La nécropole nationale de Villette est située au cœur d’une forêt, sur le flanc de la vallée de la Chiers qui domine le village de Villette (Meurthe-et-Moselle)[1].
Historique
Créé en 1917 par l’armée allemande durant son occupation de la région, ce cimetière est aménagé après la guerre pour y réunir les corps exhumés de cimetières militaires provisoires du secteur[2].
Caractéristiques
Dans ce cimetière militaire français reposent les corps de 74 soldats français du 101e régiment d'infanterie (dont 3 inconnus)[Note 1] et 36 soldats allemands[Note 2] (dont 9 inconnus)[3],[2].
Ces soldats sont morts autour de Longuyon et Villette lors des combats des 22 et dans le cadre de la Bataille des Frontières[2].

Récit du combat de Villette du 23 août 1914
- Schéma des offensives de la Bataille des Frontières jusqu'au 22 août 1914. On y entrevoit la confrontation entre la 3e armée française et la 5e armée allemande, dans laquelle s'inscrit le combat de Villette.
- Carte des opérations de la 5e armée allemande en août 1914 dans le secteur proche de Villette.
- Militaires du 101e régiment d'infanterie en 1915 sur un autre lieu.
Ce combat s'inscrit dans la Bataille des Frontières qui confronte les armées françaises et allemandes dans les premières semaines de la Première Guerre mondiale.

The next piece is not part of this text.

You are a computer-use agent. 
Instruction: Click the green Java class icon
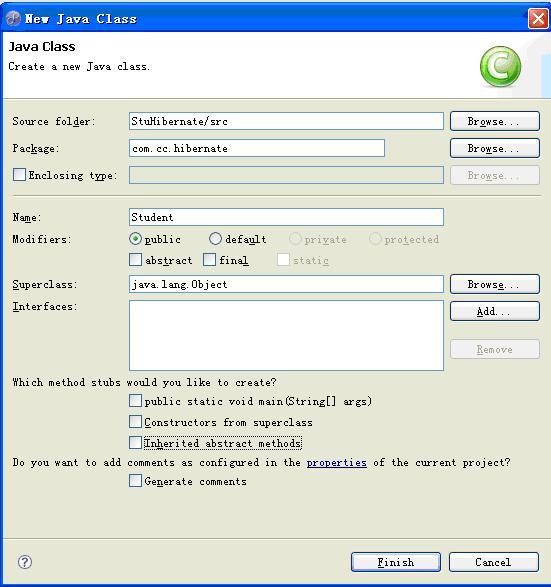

Dans le secteur des quatre frontières (Sud-Ouest du Luxembourg, Sud-Est de la Belgique, Nord de la Meurthe-et-Moselle et Nord de la Meuse françaises, Nord-Ouest de la Moselle allemande), la 7e division d'infanterie française commandée par le général Edgard de Trentinian fait face à la 5e armée allemande commandée par le Generalmajor Guillaume de Prusse, Kronprinz impérial. La disproportion des forces en faveur de l'Empire allemand est très importante.
Le à 5 h 15 du matin, la 7e division d'infanterie française à laquelle appartient le 101e régiment d'infanterie se rassemble au Nord du village de Villers-le-Rond[4].
A 11 h les soldats français du 1er bataillon du 101e régiment d'infanterie sont envoyés à la côte 334[Note 3] au Nord-Est de Villette, en liaison avec le 5e corps d'armée qui tient le front Bouillon-Viviers[5],[4]. Il s'agit plus particulièrement du lieudit "la Voie des Biches", situé sur le plateau agricole (non loin de la future nécropole).
Ils y prennent position dans les tranchées pour contenir les avancées allemandes[4].
Ils doivent être accompagnés d'une batterie d'artillerie mais qui reçoit finalement un contre-ordre[4].
Par ailleurs, ils sont soutenus sur leur flanc gauche par un autre régiment, le 317e régiment d'infanterie[4]. Or, cette unité subit le feu nourri de l'artillerie allemande à partir de 15 h et bat en retraite dans le désordre vers Charency-Vezin[4].
Privés de soutien, la situation des soldats du 101e régiment d'infanterie devient vulnérable, et ils sont pris entre deux feux d'artillerie et de mitrailleuses[5],[4].
Ils se dépensent en efforts inouïs et se battent à la baïonnette pour maintenir la position[5]. 72 d'entre eux meurent durant ce combat[5]. Malgré leur résistance, leurs lourdes pertes les conduisent à se replier vers Villers-le-Rond pour se regrouper avec le reste du régiment[4].
Le régiment est ensuite repositionné en défense du passage de l'Othain les 24 et 25 août 1914. A l'issue des trois semaines de combats de la Bataille des Frontières, le régiment a perdu un tiers de ses effectifs[4],[Note 4].